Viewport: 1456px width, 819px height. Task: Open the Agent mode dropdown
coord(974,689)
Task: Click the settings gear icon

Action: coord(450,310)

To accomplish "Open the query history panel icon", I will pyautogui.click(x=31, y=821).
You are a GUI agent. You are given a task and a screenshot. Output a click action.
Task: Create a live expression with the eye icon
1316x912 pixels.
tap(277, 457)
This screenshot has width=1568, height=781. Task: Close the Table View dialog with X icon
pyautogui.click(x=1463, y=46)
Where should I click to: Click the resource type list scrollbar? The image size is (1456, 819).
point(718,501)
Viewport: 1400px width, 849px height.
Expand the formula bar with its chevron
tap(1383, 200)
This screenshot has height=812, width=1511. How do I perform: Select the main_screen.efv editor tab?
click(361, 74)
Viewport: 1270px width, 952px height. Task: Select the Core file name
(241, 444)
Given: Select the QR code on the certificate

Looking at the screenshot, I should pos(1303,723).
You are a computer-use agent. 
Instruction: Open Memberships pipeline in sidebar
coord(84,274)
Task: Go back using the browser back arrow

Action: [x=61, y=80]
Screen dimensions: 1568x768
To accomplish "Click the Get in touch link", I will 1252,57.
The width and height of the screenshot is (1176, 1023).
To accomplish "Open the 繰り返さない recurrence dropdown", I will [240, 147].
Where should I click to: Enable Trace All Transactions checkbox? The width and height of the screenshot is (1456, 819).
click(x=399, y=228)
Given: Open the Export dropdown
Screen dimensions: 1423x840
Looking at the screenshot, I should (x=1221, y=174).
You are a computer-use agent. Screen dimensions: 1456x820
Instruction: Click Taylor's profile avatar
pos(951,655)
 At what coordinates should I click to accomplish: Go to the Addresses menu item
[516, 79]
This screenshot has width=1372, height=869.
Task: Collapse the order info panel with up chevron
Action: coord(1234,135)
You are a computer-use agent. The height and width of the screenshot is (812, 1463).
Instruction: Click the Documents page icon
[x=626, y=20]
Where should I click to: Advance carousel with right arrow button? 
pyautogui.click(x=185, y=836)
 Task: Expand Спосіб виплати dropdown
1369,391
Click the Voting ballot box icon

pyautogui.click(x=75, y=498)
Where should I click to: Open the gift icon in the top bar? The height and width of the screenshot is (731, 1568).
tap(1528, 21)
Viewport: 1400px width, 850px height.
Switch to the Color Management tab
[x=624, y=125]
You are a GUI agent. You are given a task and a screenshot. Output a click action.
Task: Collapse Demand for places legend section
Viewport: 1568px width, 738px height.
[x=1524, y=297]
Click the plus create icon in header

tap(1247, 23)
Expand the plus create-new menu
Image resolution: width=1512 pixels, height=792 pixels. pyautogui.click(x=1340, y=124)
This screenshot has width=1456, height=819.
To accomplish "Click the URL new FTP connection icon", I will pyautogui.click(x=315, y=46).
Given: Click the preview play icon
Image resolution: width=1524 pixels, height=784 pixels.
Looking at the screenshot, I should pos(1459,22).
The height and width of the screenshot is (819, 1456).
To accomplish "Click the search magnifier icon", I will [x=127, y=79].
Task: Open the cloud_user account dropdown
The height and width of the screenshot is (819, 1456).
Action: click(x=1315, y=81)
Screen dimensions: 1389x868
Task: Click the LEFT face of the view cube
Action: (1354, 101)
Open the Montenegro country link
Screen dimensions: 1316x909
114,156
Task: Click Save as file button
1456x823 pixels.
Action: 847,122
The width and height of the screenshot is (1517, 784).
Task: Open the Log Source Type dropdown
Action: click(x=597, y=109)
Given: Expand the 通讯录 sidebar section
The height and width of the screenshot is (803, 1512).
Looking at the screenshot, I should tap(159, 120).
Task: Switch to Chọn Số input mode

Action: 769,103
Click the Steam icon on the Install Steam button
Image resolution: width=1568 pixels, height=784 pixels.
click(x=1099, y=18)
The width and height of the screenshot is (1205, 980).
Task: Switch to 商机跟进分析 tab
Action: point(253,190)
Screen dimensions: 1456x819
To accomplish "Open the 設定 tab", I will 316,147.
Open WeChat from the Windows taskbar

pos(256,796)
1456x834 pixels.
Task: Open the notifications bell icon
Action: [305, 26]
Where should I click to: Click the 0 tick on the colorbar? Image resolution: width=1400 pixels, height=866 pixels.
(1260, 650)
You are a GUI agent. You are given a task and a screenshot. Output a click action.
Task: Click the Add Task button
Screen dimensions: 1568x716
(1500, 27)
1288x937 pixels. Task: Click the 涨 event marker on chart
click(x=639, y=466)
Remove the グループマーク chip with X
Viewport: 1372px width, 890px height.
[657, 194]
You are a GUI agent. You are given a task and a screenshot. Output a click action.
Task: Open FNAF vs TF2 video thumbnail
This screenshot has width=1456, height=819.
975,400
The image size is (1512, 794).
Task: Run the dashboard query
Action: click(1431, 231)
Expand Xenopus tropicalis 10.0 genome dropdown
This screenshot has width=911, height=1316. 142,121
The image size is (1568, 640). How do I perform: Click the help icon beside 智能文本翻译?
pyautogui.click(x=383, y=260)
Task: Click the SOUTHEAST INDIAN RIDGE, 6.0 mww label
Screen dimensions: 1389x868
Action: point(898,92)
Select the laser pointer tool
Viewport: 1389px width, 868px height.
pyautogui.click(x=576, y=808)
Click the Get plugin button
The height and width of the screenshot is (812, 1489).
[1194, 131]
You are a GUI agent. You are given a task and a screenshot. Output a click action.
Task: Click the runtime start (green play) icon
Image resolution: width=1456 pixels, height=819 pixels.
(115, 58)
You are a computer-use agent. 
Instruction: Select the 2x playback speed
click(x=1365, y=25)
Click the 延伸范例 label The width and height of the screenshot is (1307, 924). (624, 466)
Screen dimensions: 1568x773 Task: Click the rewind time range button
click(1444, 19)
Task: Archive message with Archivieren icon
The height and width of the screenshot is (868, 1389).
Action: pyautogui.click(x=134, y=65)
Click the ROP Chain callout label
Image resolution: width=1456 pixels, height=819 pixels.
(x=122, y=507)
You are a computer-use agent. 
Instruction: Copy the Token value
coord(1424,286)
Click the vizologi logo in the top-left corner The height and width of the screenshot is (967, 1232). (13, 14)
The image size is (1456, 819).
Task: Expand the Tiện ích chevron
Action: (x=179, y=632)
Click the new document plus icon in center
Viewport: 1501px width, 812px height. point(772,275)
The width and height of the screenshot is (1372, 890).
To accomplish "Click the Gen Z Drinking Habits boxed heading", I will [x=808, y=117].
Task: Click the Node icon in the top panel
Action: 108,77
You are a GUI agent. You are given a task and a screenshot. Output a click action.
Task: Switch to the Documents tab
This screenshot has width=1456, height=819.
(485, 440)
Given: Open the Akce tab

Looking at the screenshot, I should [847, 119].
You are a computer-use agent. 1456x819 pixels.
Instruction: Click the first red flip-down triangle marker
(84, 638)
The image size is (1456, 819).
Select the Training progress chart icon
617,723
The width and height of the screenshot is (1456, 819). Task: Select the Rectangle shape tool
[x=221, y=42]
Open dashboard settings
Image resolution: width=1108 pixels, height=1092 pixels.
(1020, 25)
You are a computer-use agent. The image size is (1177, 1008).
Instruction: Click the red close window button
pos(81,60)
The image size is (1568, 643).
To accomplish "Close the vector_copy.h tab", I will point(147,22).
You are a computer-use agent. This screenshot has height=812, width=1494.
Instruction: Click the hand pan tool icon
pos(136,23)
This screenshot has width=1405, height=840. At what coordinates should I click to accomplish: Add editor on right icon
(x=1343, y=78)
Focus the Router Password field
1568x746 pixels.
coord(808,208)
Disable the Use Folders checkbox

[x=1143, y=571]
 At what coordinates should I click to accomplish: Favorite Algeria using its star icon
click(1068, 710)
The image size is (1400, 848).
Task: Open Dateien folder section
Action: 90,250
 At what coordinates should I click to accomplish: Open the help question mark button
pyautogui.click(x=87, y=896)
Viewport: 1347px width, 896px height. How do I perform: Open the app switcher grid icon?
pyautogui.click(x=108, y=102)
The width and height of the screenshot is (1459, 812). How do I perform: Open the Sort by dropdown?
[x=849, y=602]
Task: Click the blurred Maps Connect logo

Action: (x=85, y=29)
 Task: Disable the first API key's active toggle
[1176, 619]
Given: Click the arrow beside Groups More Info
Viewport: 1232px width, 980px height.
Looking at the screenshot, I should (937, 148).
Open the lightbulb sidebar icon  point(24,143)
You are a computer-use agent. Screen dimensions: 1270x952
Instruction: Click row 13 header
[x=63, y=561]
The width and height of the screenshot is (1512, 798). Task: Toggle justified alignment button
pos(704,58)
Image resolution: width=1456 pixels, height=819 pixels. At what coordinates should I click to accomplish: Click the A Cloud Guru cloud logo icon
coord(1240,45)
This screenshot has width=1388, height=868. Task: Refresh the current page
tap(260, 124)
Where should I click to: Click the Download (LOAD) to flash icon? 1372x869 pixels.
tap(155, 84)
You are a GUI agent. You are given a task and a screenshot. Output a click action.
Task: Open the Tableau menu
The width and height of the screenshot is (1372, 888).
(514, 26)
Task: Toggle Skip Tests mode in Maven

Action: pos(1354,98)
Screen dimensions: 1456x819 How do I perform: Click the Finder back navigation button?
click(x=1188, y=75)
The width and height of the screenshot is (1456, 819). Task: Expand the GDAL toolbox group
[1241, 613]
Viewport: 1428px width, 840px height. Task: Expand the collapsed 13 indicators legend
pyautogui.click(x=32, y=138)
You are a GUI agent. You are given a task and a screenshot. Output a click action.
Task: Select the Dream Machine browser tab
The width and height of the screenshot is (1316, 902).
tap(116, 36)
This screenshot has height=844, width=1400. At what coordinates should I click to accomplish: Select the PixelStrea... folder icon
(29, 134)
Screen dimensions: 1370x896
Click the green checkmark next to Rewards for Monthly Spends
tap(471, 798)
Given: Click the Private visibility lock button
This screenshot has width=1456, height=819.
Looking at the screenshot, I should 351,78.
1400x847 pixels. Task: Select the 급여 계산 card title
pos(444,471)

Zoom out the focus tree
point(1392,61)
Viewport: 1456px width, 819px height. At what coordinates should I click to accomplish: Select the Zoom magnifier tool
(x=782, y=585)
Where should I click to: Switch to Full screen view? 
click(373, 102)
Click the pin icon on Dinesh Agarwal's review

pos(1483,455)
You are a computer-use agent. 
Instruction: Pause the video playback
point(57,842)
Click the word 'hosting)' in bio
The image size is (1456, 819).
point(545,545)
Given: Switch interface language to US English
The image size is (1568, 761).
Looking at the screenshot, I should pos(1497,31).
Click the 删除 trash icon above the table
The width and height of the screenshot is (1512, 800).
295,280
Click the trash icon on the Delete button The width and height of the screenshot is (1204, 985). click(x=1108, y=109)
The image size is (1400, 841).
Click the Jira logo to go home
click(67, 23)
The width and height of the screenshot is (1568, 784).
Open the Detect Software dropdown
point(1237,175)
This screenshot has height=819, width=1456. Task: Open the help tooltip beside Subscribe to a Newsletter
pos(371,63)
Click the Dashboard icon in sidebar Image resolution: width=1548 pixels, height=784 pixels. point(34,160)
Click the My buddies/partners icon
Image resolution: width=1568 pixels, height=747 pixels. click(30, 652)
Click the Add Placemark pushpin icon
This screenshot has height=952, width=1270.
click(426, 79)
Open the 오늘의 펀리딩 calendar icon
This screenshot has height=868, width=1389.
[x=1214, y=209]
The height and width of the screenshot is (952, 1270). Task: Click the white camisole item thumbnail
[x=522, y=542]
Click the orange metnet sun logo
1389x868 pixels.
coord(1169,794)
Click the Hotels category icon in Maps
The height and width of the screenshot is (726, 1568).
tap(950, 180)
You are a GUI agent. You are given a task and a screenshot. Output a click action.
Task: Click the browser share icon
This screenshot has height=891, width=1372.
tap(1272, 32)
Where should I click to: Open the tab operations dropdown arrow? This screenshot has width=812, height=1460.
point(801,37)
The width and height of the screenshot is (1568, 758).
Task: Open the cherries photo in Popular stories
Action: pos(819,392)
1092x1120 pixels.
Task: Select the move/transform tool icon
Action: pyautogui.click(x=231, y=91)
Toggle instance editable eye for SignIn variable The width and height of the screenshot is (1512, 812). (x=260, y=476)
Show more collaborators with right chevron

Problem to work on: Go through the entries and copy every line with "label".

Written answer:
Task: Click the SOUTHEAST INDIAN RIDGE, 6.0 mww label
Click the 延伸范例 label The width and height of the screenshot is (1307, 924). (624, 466)
Click the ROP Chain callout label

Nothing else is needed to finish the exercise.